• **WHAT IS REQUIRED**
Could the whole of the data below be written out verbatim?
*** Opening of THE INPUT ***
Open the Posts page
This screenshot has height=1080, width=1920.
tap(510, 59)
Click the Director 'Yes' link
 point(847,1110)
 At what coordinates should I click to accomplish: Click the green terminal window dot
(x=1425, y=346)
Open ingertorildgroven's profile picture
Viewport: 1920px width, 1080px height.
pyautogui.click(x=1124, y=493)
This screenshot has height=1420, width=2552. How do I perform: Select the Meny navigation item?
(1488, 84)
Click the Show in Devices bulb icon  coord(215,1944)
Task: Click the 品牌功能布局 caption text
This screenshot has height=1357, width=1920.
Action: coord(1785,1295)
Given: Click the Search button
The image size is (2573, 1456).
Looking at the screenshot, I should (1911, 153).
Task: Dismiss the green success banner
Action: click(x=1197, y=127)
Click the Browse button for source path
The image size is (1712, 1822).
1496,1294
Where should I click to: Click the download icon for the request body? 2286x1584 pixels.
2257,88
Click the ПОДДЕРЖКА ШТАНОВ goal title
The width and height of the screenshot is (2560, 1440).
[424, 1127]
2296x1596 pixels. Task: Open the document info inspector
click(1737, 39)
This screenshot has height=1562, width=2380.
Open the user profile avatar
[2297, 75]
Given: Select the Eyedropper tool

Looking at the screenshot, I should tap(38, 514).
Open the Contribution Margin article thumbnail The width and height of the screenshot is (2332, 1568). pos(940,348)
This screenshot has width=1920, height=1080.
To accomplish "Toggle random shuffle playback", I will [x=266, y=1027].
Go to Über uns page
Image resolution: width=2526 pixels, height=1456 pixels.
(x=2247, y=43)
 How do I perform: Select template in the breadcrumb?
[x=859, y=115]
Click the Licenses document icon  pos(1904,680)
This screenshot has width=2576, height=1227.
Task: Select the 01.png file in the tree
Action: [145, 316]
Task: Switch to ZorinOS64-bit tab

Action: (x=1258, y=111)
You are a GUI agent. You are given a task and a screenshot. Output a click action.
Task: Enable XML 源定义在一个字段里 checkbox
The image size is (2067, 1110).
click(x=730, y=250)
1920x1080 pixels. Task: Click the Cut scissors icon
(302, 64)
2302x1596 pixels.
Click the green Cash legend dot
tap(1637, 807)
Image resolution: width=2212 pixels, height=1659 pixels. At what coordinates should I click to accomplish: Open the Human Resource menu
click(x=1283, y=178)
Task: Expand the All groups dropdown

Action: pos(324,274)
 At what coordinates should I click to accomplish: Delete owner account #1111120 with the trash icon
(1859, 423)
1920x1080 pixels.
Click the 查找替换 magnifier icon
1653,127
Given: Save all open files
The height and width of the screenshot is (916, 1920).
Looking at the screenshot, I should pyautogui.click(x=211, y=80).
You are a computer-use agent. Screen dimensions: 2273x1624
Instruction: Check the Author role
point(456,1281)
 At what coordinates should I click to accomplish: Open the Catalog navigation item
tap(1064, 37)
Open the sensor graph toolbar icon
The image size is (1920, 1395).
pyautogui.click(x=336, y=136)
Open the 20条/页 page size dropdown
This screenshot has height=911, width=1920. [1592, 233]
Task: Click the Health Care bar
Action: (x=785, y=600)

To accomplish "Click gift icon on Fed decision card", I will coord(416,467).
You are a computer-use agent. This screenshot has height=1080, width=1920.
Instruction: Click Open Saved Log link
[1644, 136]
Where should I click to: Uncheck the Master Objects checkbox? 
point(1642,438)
*** Close of THE INPUT ***
• **ANSWER BELOW**
Open the Posts page
This screenshot has height=1080, width=1920.
tap(510, 59)
Click the Director 'Yes' link
 point(847,1110)
 At what coordinates should I click to accomplish: Click the green terminal window dot
(x=1425, y=346)
Open ingertorildgroven's profile picture
Viewport: 1920px width, 1080px height.
pyautogui.click(x=1124, y=493)
This screenshot has height=1420, width=2552. How do I perform: Select the Meny navigation item?
(1488, 84)
Click the Show in Devices bulb icon  coord(215,1944)
Task: Click the 品牌功能布局 caption text
This screenshot has height=1357, width=1920.
Action: coord(1785,1295)
Given: Click the Search button
The image size is (2573, 1456).
Looking at the screenshot, I should (1911, 153).
Task: Dismiss the green success banner
Action: click(x=1197, y=127)
Click the Browse button for source path
The image size is (1712, 1822).
1496,1294
Where should I click to: Click the download icon for the request body? 2286x1584 pixels.
2257,88
Click the ПОДДЕРЖКА ШТАНОВ goal title
The width and height of the screenshot is (2560, 1440).
[424, 1127]
2296x1596 pixels. Task: Open the document info inspector
click(1737, 39)
This screenshot has height=1562, width=2380.
Open the user profile avatar
[2297, 75]
Given: Select the Eyedropper tool

Looking at the screenshot, I should tap(38, 514).
Open the Contribution Margin article thumbnail The width and height of the screenshot is (2332, 1568). pos(940,348)
This screenshot has width=1920, height=1080.
To accomplish "Toggle random shuffle playback", I will [x=266, y=1027].
Go to Über uns page
Image resolution: width=2526 pixels, height=1456 pixels.
(x=2247, y=43)
 How do I perform: Select template in the breadcrumb?
[x=859, y=115]
Click the Licenses document icon  pos(1904,680)
This screenshot has width=2576, height=1227.
Task: Select the 01.png file in the tree
Action: [145, 316]
Task: Switch to ZorinOS64-bit tab

Action: (x=1258, y=111)
You are a GUI agent. You are given a task and a screenshot. Output a click action.
Task: Enable XML 源定义在一个字段里 checkbox
The image size is (2067, 1110).
click(x=730, y=250)
1920x1080 pixels. Task: Click the Cut scissors icon
(302, 64)
2302x1596 pixels.
Click the green Cash legend dot
tap(1637, 807)
Image resolution: width=2212 pixels, height=1659 pixels. At what coordinates should I click to accomplish: Open the Human Resource menu
click(x=1283, y=178)
Task: Expand the All groups dropdown

Action: pos(324,274)
 At what coordinates should I click to accomplish: Delete owner account #1111120 with the trash icon
(1859, 423)
1920x1080 pixels.
Click the 查找替换 magnifier icon
1653,127
Given: Save all open files
The height and width of the screenshot is (916, 1920).
Looking at the screenshot, I should pyautogui.click(x=211, y=80).
You are a computer-use agent. Screen dimensions: 2273x1624
Instruction: Check the Author role
point(456,1281)
 At what coordinates should I click to accomplish: Open the Catalog navigation item
tap(1064, 37)
Open the sensor graph toolbar icon
The image size is (1920, 1395).
pyautogui.click(x=336, y=136)
Open the 20条/页 page size dropdown
This screenshot has height=911, width=1920. [1592, 233]
Task: Click the Health Care bar
Action: (x=785, y=600)

To accomplish "Click gift icon on Fed decision card", I will coord(416,467).
You are a computer-use agent. This screenshot has height=1080, width=1920.
Instruction: Click Open Saved Log link
[1644, 136]
Where should I click to: Uncheck the Master Objects checkbox? 
point(1642,438)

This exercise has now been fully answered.